_WHAT THIS TASK INVOLVES_:
Only one stretch of the data is wanted: the line containing "This screenshot has width=620, height=451.", the line containing "Image resolution: width=465", and every line between them, copied exactly.

_EXCERPTED RECORDS_:
§
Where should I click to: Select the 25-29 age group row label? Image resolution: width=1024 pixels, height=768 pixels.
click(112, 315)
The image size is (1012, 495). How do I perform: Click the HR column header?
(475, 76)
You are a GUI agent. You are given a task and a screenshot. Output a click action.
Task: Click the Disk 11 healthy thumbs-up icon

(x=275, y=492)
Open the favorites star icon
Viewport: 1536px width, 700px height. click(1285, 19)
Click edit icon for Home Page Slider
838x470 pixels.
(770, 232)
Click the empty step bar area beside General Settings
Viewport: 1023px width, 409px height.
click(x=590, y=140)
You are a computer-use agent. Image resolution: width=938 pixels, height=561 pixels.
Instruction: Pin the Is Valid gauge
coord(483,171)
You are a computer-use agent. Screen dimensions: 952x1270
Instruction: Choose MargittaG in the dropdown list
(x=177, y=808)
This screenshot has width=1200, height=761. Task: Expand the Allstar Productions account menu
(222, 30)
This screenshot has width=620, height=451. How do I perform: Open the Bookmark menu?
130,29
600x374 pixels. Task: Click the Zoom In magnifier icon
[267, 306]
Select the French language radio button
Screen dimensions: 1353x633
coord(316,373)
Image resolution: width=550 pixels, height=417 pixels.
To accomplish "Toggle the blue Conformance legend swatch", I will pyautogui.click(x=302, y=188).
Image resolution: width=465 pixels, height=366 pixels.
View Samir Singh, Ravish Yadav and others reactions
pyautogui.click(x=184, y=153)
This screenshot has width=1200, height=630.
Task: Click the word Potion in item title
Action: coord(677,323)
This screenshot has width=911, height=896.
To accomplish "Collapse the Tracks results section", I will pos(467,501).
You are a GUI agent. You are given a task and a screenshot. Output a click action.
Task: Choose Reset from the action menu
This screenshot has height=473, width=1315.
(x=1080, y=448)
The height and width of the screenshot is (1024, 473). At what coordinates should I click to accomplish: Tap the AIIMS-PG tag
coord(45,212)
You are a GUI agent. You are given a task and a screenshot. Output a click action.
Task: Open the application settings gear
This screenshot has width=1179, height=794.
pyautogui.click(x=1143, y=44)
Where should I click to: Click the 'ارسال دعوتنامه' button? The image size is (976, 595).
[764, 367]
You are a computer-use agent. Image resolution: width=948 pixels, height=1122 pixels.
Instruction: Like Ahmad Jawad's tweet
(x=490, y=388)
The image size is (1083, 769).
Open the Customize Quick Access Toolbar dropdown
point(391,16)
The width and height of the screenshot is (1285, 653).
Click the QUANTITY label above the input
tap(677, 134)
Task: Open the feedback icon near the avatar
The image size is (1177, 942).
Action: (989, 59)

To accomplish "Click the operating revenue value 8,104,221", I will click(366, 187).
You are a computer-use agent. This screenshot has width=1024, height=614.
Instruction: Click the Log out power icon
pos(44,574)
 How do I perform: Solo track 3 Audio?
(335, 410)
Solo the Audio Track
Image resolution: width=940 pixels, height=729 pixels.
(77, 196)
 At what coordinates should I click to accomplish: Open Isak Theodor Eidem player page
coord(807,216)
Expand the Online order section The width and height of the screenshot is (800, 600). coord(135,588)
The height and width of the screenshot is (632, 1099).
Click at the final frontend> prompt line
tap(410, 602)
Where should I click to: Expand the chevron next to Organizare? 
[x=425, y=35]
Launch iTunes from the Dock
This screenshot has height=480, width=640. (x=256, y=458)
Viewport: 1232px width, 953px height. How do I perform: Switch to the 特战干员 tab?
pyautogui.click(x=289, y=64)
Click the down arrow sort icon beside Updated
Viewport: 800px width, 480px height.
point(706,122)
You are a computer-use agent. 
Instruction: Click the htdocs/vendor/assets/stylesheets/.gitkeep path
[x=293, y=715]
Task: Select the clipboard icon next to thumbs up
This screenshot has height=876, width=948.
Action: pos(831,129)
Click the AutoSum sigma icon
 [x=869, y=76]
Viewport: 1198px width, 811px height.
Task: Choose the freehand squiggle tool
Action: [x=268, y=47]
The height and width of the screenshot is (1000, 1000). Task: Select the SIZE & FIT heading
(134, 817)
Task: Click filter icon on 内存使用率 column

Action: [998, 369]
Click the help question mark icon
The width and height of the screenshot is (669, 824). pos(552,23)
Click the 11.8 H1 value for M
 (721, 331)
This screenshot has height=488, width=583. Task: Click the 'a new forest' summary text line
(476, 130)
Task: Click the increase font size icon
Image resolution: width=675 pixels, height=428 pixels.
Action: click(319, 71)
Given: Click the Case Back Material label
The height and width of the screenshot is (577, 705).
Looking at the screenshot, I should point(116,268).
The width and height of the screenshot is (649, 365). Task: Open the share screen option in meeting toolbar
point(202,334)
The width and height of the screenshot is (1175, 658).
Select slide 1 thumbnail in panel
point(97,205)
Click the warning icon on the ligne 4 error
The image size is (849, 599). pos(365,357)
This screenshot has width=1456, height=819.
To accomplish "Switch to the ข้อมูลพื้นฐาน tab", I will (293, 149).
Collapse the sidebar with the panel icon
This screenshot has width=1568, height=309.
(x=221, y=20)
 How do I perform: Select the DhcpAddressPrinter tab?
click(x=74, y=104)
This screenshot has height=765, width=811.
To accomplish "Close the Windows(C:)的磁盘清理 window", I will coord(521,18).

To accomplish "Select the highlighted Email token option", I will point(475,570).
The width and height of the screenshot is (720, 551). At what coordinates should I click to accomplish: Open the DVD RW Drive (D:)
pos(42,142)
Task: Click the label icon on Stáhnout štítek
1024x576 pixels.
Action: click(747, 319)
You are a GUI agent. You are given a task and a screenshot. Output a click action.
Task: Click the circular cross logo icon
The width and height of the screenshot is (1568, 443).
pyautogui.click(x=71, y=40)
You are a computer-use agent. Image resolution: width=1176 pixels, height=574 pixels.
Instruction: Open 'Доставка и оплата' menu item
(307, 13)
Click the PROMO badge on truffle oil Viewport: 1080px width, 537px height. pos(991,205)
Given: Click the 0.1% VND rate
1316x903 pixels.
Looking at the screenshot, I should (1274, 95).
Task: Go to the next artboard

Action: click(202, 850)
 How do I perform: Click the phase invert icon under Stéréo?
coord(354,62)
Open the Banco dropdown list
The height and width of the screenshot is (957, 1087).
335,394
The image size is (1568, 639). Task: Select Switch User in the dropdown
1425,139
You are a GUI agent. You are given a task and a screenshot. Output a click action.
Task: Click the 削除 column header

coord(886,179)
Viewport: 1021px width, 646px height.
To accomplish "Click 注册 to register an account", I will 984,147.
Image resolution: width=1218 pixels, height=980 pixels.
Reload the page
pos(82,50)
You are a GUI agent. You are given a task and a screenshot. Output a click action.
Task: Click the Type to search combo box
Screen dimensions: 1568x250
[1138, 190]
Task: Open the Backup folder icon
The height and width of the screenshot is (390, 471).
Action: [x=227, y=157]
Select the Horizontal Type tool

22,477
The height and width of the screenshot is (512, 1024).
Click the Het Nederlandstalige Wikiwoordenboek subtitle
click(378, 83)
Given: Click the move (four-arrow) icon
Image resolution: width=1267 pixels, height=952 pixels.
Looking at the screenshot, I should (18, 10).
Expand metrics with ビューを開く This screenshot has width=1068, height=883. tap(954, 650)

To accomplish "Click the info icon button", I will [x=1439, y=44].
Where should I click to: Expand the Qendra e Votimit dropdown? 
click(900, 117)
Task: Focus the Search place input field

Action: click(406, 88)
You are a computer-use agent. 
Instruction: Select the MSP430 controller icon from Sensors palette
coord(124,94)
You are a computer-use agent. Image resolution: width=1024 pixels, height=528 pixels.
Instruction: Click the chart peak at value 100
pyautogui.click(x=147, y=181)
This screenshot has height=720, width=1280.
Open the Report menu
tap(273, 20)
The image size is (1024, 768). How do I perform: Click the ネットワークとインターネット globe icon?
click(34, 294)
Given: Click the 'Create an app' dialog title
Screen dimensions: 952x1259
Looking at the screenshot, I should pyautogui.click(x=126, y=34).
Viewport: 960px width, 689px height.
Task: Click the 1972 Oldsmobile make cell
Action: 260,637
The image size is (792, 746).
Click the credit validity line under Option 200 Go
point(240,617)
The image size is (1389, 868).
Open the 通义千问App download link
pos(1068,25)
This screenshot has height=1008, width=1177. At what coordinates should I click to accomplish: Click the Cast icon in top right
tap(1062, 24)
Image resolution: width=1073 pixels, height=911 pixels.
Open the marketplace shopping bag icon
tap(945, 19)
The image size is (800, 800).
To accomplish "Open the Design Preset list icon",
§
_RESPONSE BOX_:
This screenshot has width=620, height=451. How do I perform: Open the Bookmark menu?
130,29
600x374 pixels. Task: Click the Zoom In magnifier icon
[267, 306]
Select the French language radio button
Screen dimensions: 1353x633
coord(316,373)
Image resolution: width=550 pixels, height=417 pixels.
To accomplish "Toggle the blue Conformance legend swatch", I will pyautogui.click(x=302, y=188).
Image resolution: width=465 pixels, height=366 pixels.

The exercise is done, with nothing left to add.